What to work on
Transcribe the records that follow in their entirety, omitting any pictures.

The input
******************************
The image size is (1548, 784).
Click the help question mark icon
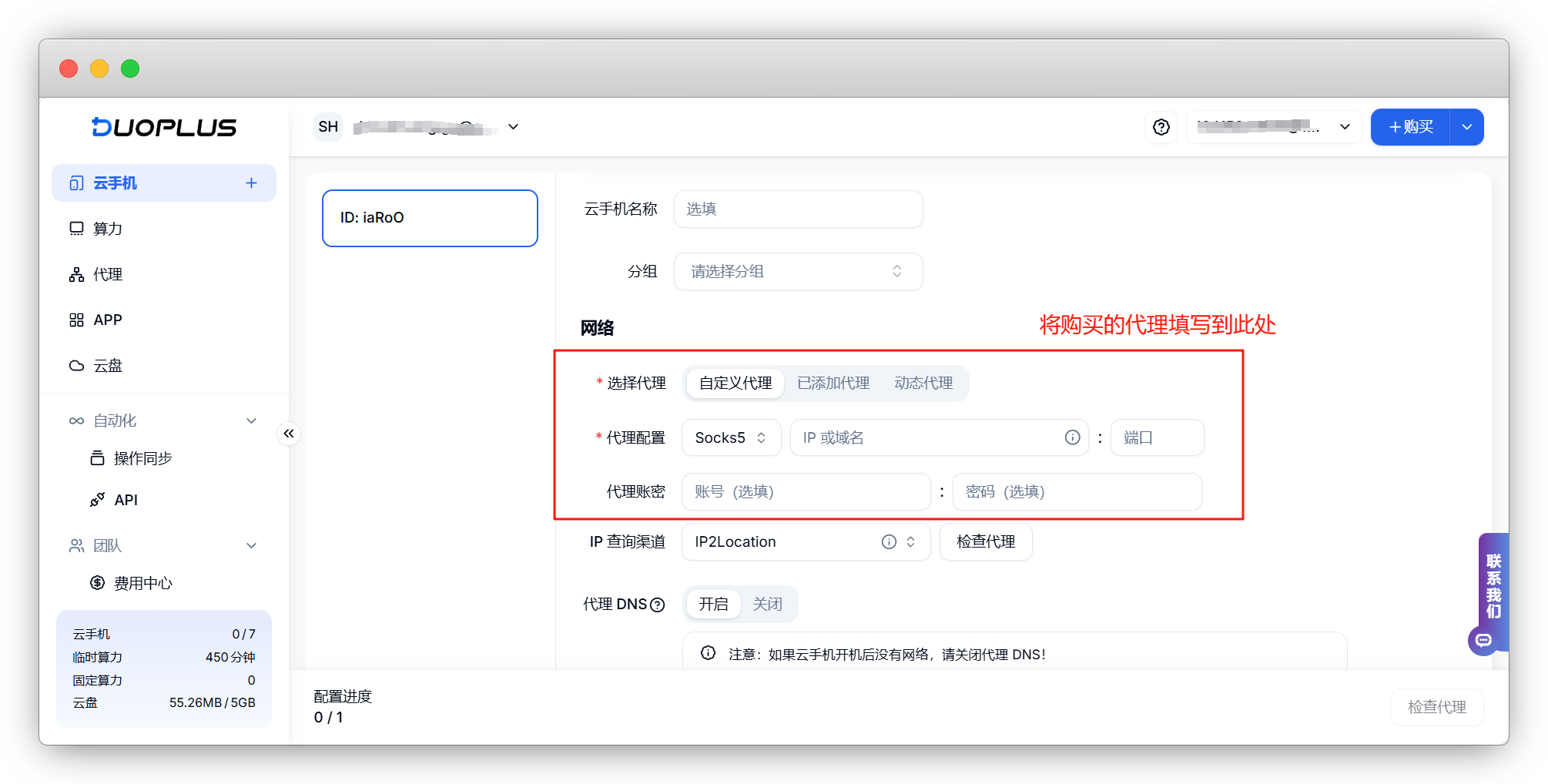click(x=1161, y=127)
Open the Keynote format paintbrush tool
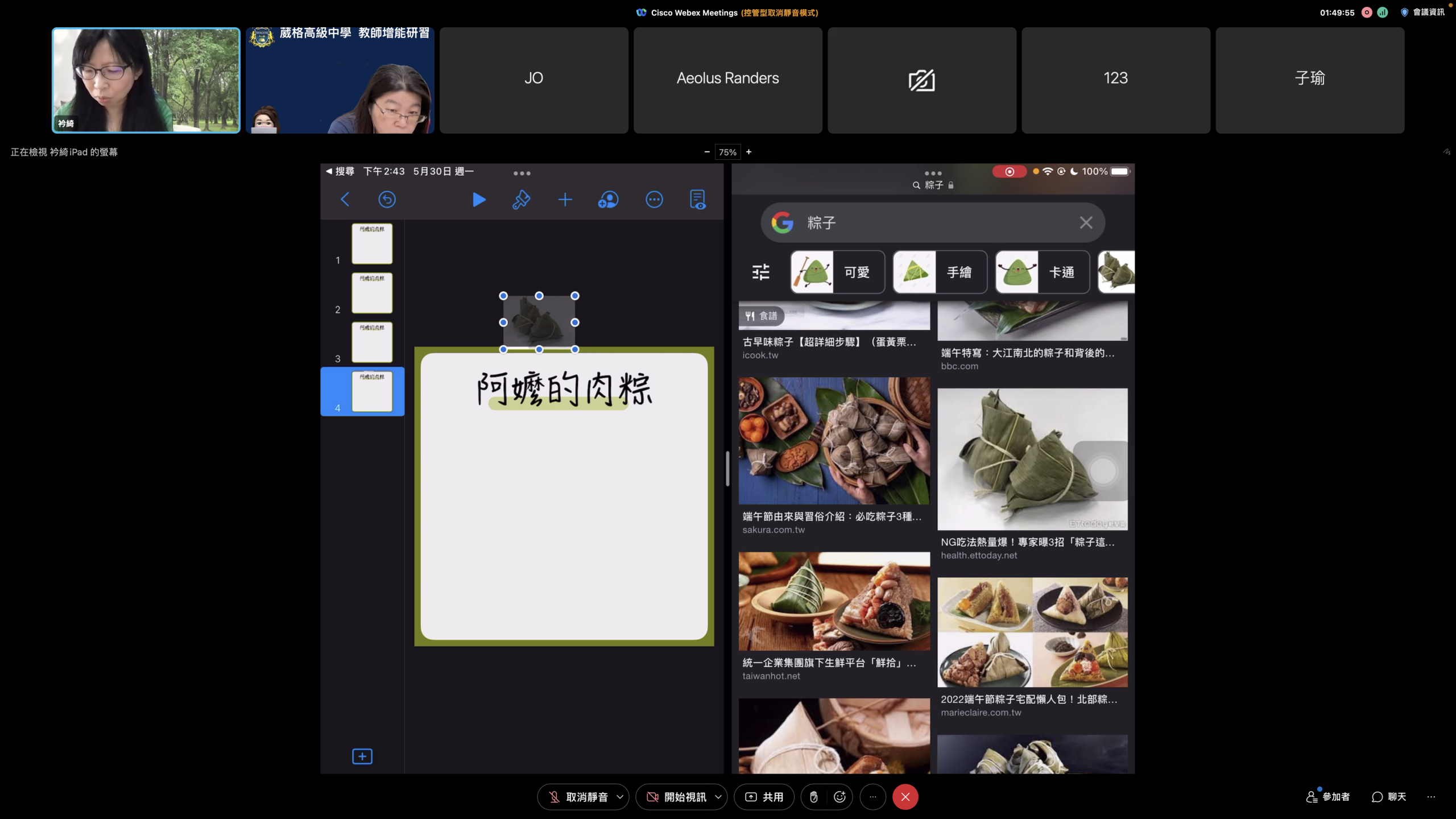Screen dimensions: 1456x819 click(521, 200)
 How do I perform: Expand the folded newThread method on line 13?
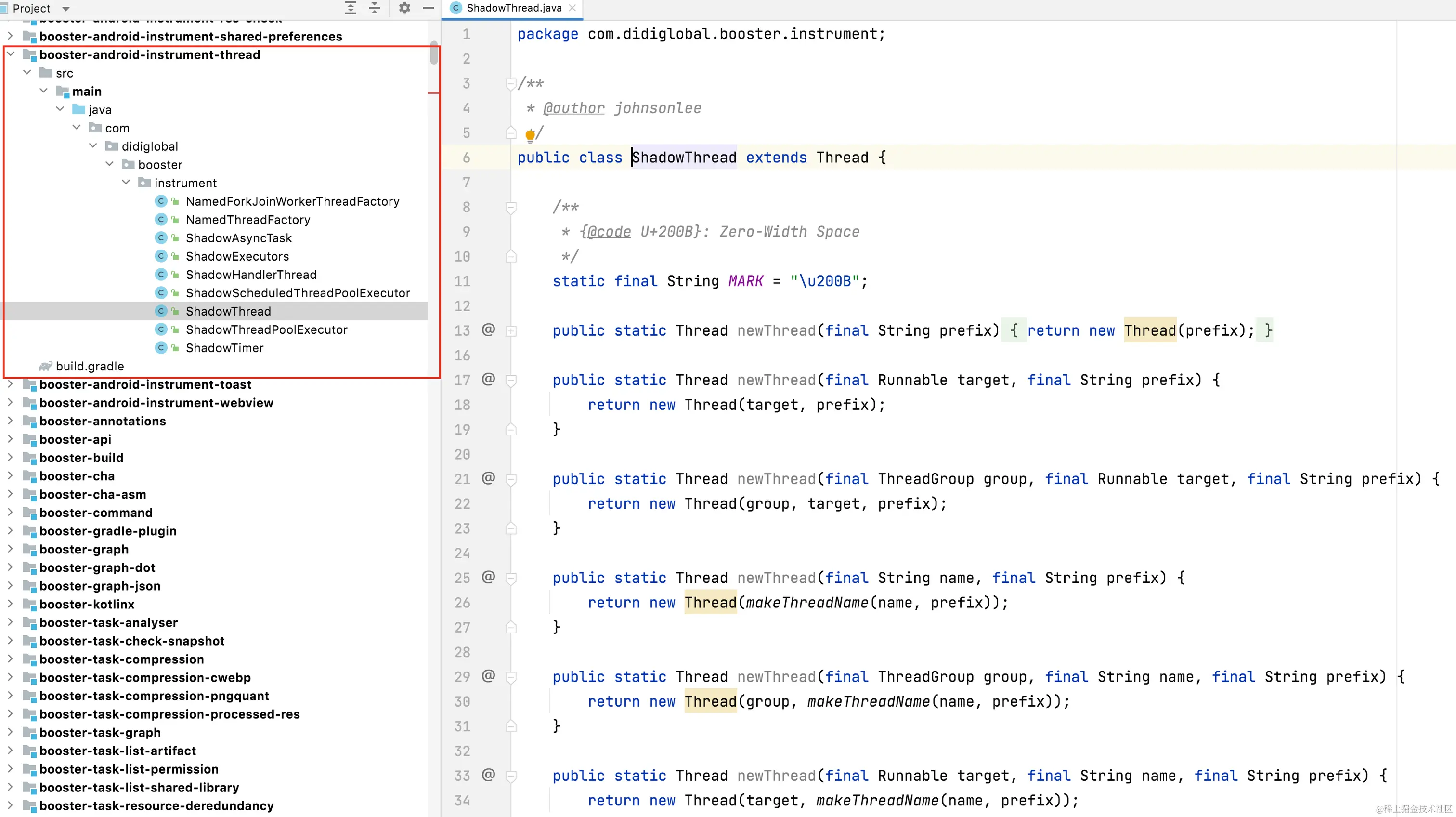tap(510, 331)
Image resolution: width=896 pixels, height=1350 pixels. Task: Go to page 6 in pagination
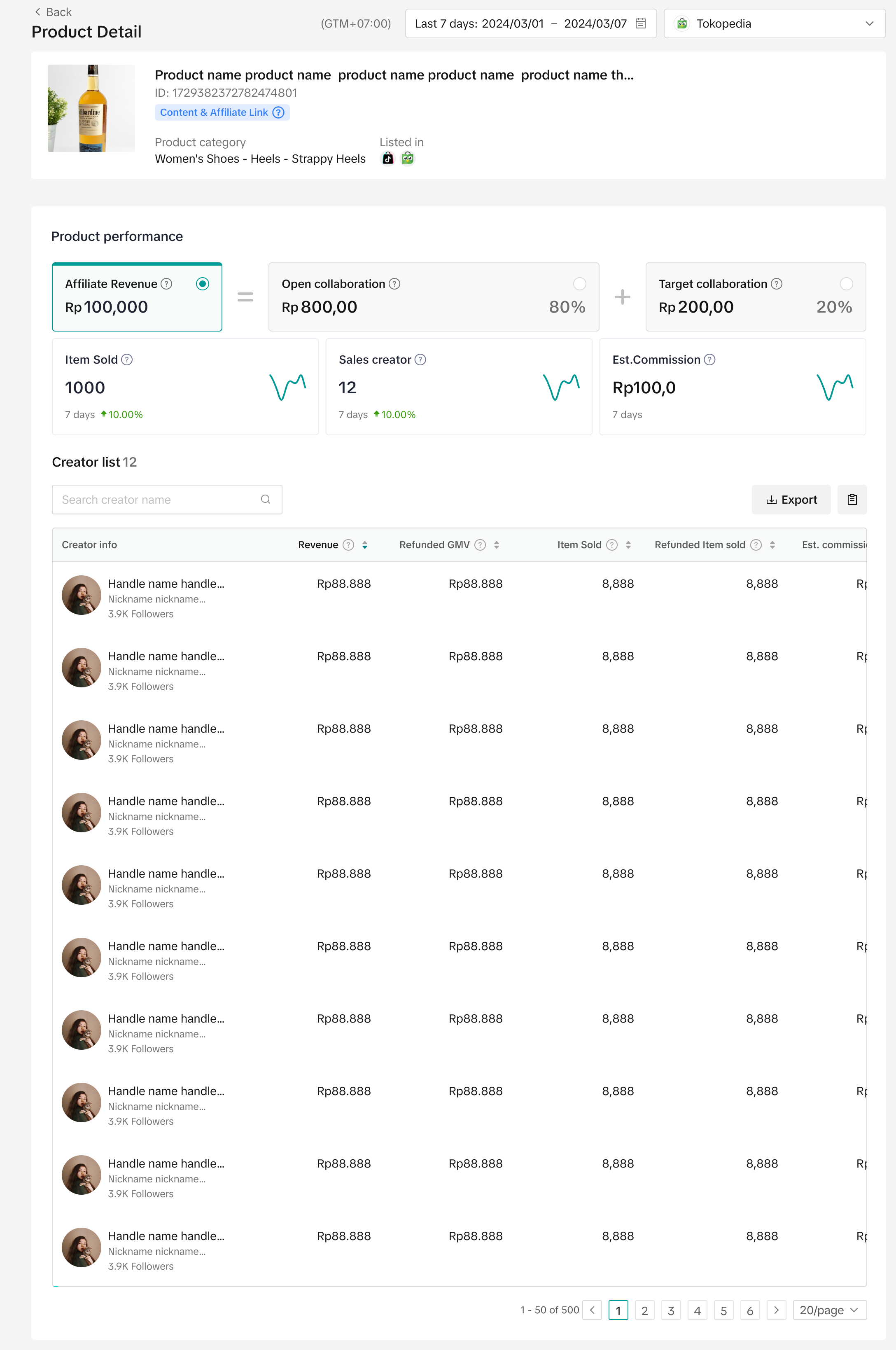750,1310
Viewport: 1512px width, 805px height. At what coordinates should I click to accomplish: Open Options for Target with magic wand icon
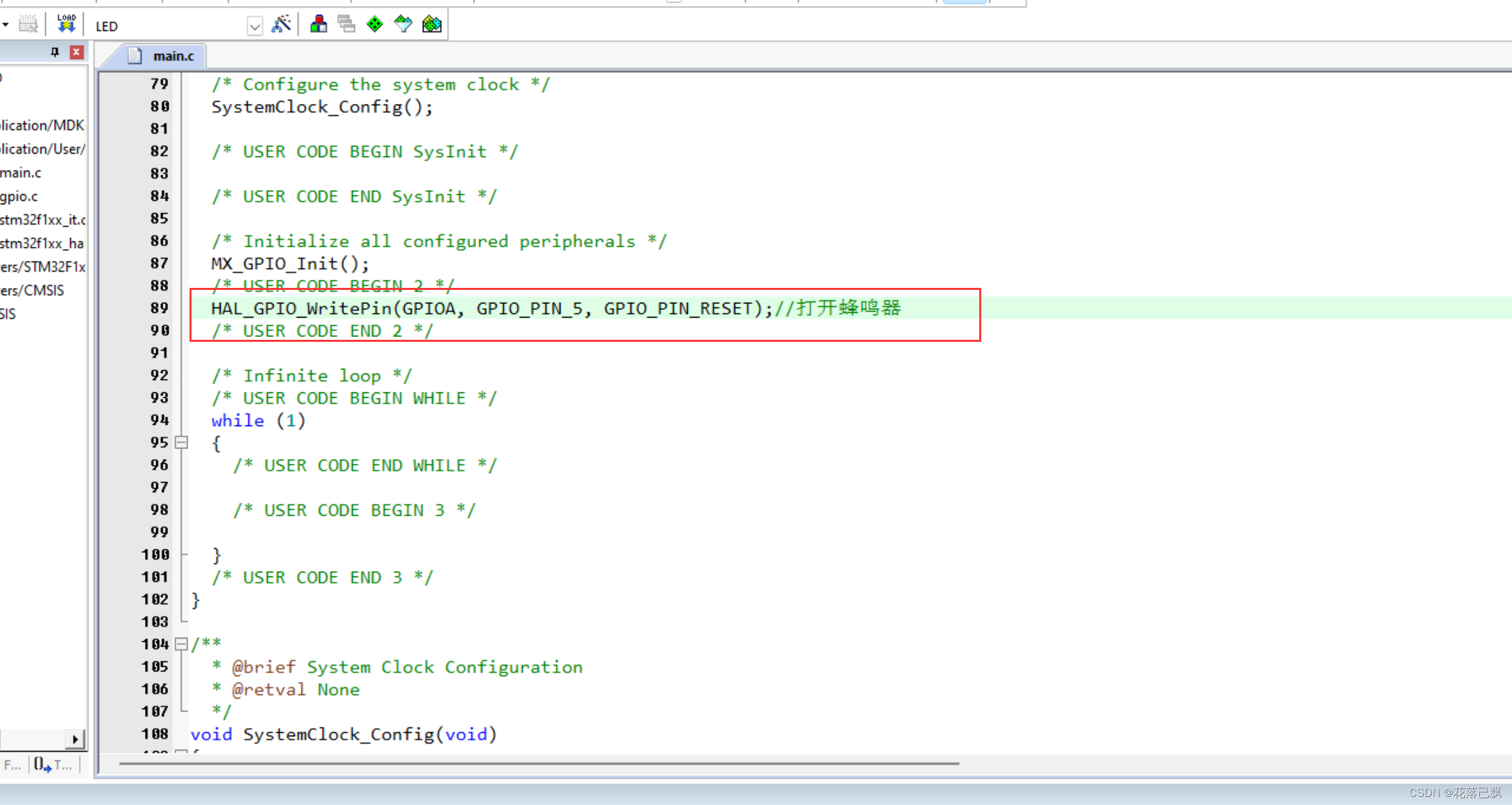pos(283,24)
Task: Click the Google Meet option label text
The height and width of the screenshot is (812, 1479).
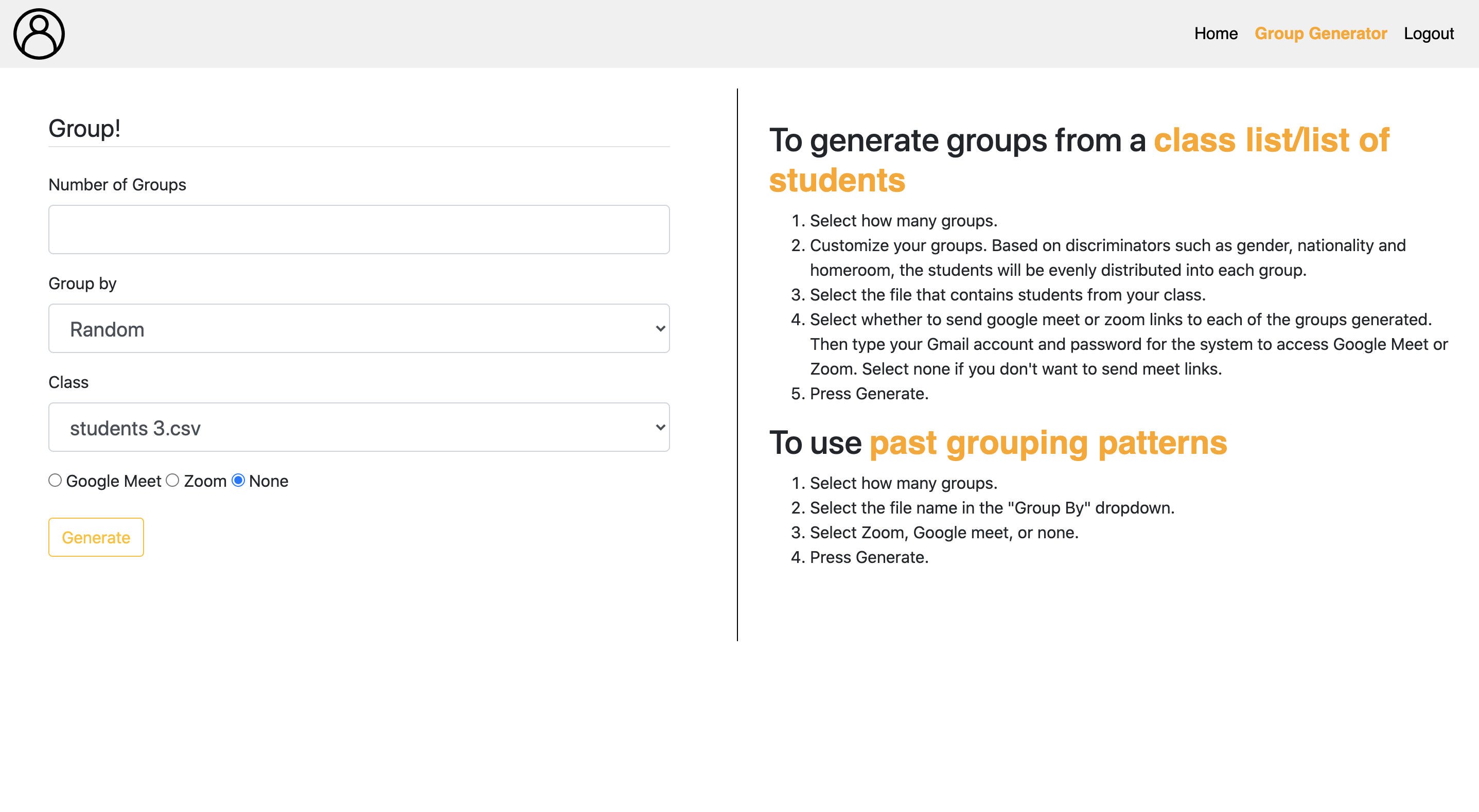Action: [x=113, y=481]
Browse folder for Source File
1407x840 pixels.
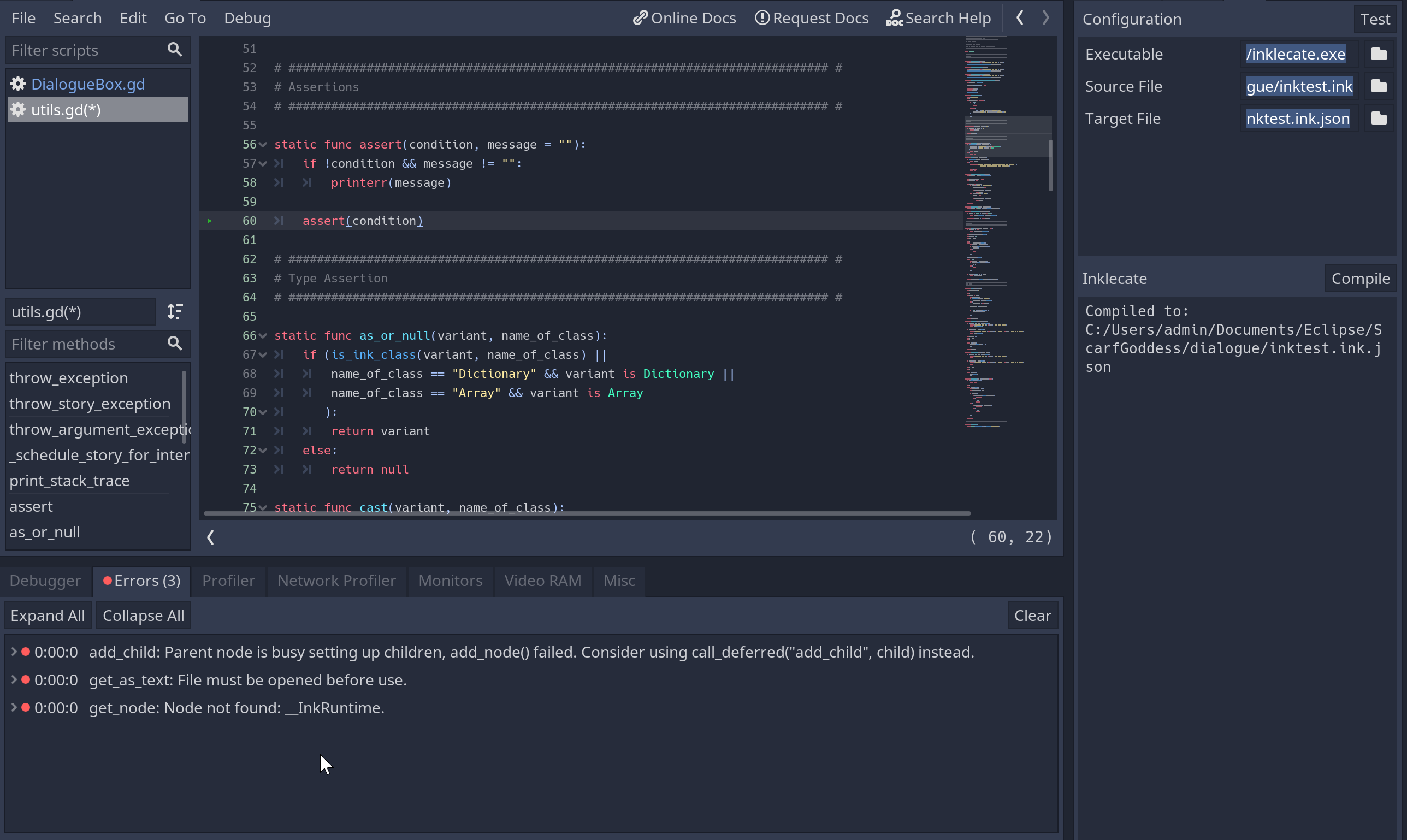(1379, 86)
******************************
Response to the exercise
The image size is (1548, 784).
Click the help question mark icon
click(x=1161, y=127)
Open the Keynote format paintbrush tool
Screen dimensions: 1456x819 click(521, 200)
 How do I perform: Expand the folded newThread method on line 13?
tap(510, 331)
Image resolution: width=896 pixels, height=1350 pixels. Task: Go to page 6 in pagination
750,1310
Viewport: 1512px width, 805px height. At what coordinates should I click to accomplish: Open Options for Target with magic wand icon
pos(283,24)
Task: Click the Google Meet option label text
The height and width of the screenshot is (812, 1479).
Action: [x=113, y=481]
Browse folder for Source File
1407x840 pixels.
(1379, 86)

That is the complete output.